HUSTLIN’
Last night, one of my regulars bought me a shot of whiskey, then said to me, “You went to Columbia. What are you doing here?”
“Making money,” I said.
And yet, to me, bartending is so much more than that stack of bills at the end of the night. To be sure, it pays my rent, my hefty student loans, even enables me to afford Acaí smoothie packs from pricey natural food stores (forgive me—I live in LA). And yes, at times, I feel like a workaday cog in the nightlife wheel, cranking out vodka-Red Bulls for the WeHo masses.

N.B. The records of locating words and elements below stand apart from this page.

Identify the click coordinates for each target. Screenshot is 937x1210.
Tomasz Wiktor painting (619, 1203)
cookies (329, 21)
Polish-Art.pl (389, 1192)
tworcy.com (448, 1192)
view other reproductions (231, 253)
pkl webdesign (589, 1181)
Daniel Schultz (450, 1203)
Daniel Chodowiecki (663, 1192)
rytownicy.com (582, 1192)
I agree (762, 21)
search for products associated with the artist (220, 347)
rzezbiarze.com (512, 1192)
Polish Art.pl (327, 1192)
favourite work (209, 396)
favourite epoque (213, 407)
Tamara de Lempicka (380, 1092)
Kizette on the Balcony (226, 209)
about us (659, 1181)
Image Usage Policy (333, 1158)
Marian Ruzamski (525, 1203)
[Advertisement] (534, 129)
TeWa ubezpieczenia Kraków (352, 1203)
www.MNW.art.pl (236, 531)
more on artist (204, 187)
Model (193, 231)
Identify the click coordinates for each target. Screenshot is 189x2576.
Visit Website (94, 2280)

So, when the nightly grind wears me down to the point where I doubt whether I can lift the bottle of Jack to pour one more Jack and Coke, I find strength and solace in Paul Newman’s words in The Hustler. “Anything can be great,” Newman’s character, pool hustler “Fast Eddie” Felson, says. “Brick-laying can be great if a guy knows . . . . what he’s doin’ and why and if he can make it come off . . . he knows; he just feels when to let it go and how much ’cause he’s got everything workin’ for him—timing, touch. It’s a great feeling, boy, it’s a real great feeling when you’re right and ya know you’re right . . . .ya play that game the way nobody’s ever played it before. ”

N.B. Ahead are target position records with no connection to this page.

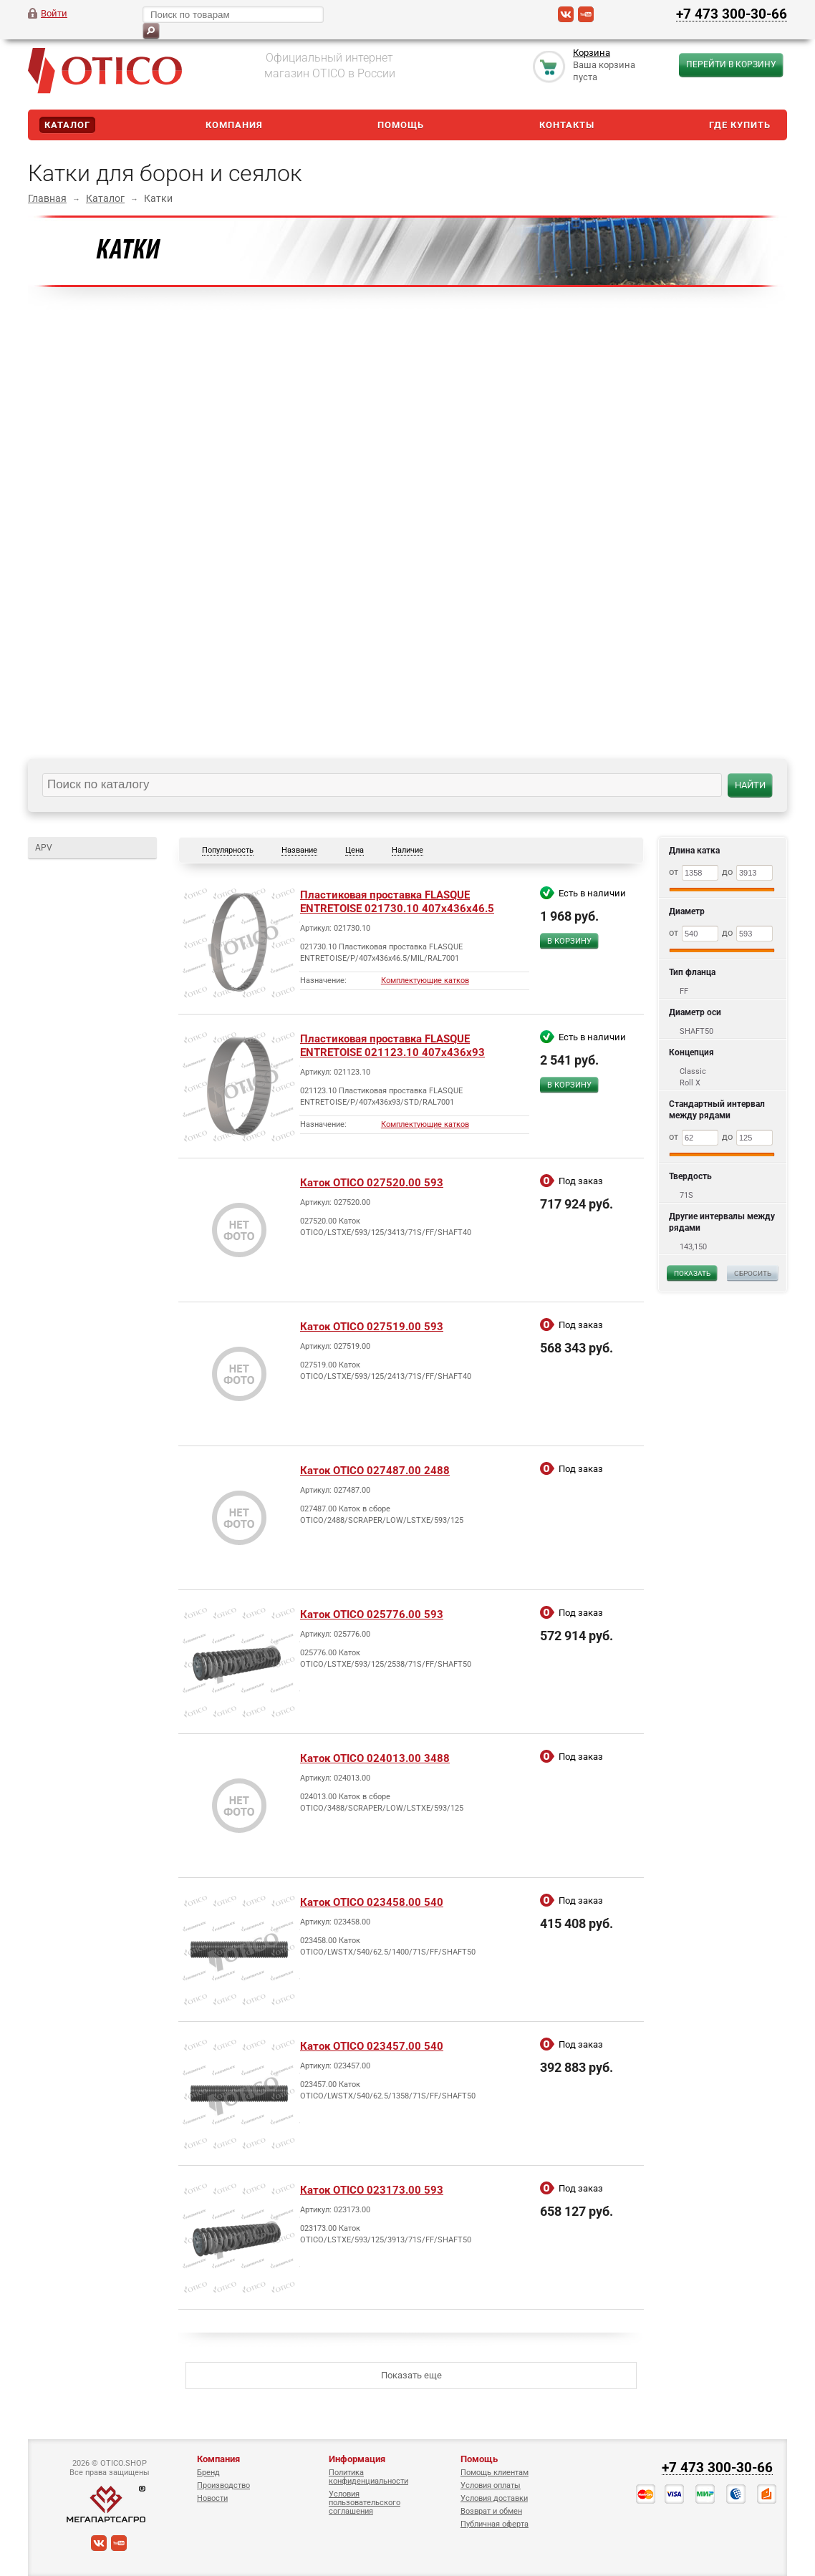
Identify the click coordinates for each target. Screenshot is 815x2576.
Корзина (591, 52)
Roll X (690, 1083)
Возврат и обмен (491, 2511)
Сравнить (572, 966)
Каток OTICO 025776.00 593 (371, 1614)
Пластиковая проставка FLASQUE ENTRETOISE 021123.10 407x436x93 (392, 1045)
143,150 (693, 1246)
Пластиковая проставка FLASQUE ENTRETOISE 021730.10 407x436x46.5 (397, 901)
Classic (693, 1071)
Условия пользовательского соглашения (364, 2502)
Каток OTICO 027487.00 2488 (375, 1470)
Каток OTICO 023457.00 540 (371, 2046)
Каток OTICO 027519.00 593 (371, 1326)
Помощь (400, 125)
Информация (357, 2459)
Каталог (67, 125)
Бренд (208, 2472)
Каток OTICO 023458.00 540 (371, 1902)
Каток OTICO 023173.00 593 (371, 2190)
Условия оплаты (490, 2485)
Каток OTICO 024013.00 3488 (375, 1758)
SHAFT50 (696, 1031)
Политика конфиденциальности (368, 2477)
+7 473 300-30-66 (731, 13)
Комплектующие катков (425, 980)
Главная (47, 198)
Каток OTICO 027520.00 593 (371, 1182)
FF (684, 991)
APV (43, 848)
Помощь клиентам (494, 2472)
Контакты (566, 125)
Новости (212, 2498)
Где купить (740, 125)
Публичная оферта (494, 2524)
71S (686, 1195)
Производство (223, 2485)
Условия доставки (494, 2498)
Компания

This is what I seek to do night in and night out behind the stick—to know what I’m doing and why, to tend bar in a way no one ever has before, to be great like Newman’s character is in that classic film. As I write these words, somehow, despite my exhaustion from routinely staying up ’til sunrise, I get excited because it’s 8:30 PM on a Saturday, an hour and a half before my shift starts. Another night. Another chance to do tha damn thang and do it properly. Here we go. Thanks, Fast Eddie.